§ **Text**
Pacquiao V Lomachenko: The Locomotive Train II
If Floyd Mayweather were to follow it, he’d get Errol Spence’d the way Sugar Ray Leonard got Terry Norris’d.
Because Pernell Whitaker followed it, he got Tito’d.
Smith happened to Bernard Hopkins and Glen Johnson’d Roy Jones.
Julio Cesar Chavez was turned into absolute copper by the Golden Boy, just as Oscar De La Hoya was completely gobbled up by Pac-Man.
At age 39 and 59-7-2 (38KOs), Manny Pacquiao, near the end of his train ride, is somewhere between a very upgraded Henry Armstrong and demonstrably better than the Aaron Pryor being treated like a junkie by Bobby Joe Young. That still beats a lot of quality fighters.
Pacquiao’s remaining skill set is still world-class enough to beat Danny “Swift” Garcia, Mikey Garcia, Shawn Porter, Adrien Broner or Lamont Peterson. However, Vasyl Lomachenko, still settling into his seat on the same train, is a multidimensional, science fiction rendition of Nicolino Locche in an aggressive jazz ensemble. Loma would simplify Pacquiao, turning any Calculus into 1+2, 3 and 4 with pace. The neo-nomasman would not make Pacquiao quit, but he would force the conductor to throw him off the train. A malfunctioned and badly damaged Pac-Man machine would read “Game Over” with a high score under Hi-Tech.
Excerpt from “Vasyl Lomachenko V Manny Pacquiao: The Locomotive Train”, January 2018
We really are prisoners of the moment, aren’t we folks? I mean, Senator Manny Pacquiao goes out and bludgeons Lucas Matthysse, so now he’s the 2nd coming of the “Pac-Man” who gut checked and gutted Miguel Cotto in 2009, right?

§ **Raw records**
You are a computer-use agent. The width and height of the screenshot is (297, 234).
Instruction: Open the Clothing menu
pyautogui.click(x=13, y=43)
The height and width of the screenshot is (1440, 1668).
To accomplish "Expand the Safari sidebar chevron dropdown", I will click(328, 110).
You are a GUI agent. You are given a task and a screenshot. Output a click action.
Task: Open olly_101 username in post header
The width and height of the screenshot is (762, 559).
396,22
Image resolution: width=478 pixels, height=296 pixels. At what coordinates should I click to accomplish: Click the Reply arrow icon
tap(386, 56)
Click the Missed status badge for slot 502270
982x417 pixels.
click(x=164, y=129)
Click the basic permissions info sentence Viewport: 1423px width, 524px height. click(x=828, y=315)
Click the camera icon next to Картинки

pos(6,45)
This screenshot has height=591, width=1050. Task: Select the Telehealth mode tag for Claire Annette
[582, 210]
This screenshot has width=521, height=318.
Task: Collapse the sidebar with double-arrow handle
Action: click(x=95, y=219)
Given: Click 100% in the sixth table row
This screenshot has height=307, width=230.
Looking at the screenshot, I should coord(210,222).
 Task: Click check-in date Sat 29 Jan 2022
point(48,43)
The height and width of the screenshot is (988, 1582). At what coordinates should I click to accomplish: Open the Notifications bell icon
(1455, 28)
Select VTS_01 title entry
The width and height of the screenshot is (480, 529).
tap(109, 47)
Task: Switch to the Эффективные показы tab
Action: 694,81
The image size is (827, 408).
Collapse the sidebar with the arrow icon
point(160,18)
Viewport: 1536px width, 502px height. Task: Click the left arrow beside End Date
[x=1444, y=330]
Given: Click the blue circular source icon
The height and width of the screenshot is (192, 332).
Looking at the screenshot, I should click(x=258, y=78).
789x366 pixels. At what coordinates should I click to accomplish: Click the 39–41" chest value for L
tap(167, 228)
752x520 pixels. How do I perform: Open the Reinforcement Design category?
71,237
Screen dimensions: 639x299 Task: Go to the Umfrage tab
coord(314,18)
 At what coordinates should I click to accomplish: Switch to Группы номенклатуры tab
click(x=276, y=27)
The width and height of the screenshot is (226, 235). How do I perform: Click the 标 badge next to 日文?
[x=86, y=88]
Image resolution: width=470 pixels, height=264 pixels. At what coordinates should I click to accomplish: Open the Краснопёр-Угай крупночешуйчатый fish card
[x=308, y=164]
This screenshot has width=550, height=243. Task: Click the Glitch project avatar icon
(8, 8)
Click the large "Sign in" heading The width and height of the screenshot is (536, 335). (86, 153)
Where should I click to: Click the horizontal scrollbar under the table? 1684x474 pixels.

§ **Work instructions**
a. In the text on Pacquiao and Lomachenko, why does the writer say Pacquiao is suddenly seen as the second coming of the "Pac-Man" who beat Miguel Cotto in 2009? Answer in one to three sentences.
b. What win-loss-draw record and knockout count does the Pacquiao and Lomachenko text give for Manny Pacquiao?

§ **Full solutions**
a. Pacquiao went out and bludgeoned Lucas Matthysse, so people now see him as the fighter who gut checked and gutted Cotto in 2009. The writer presents this as an example of fans being "prisoners of the moment."

b. 59-7-2, with 38 knockouts.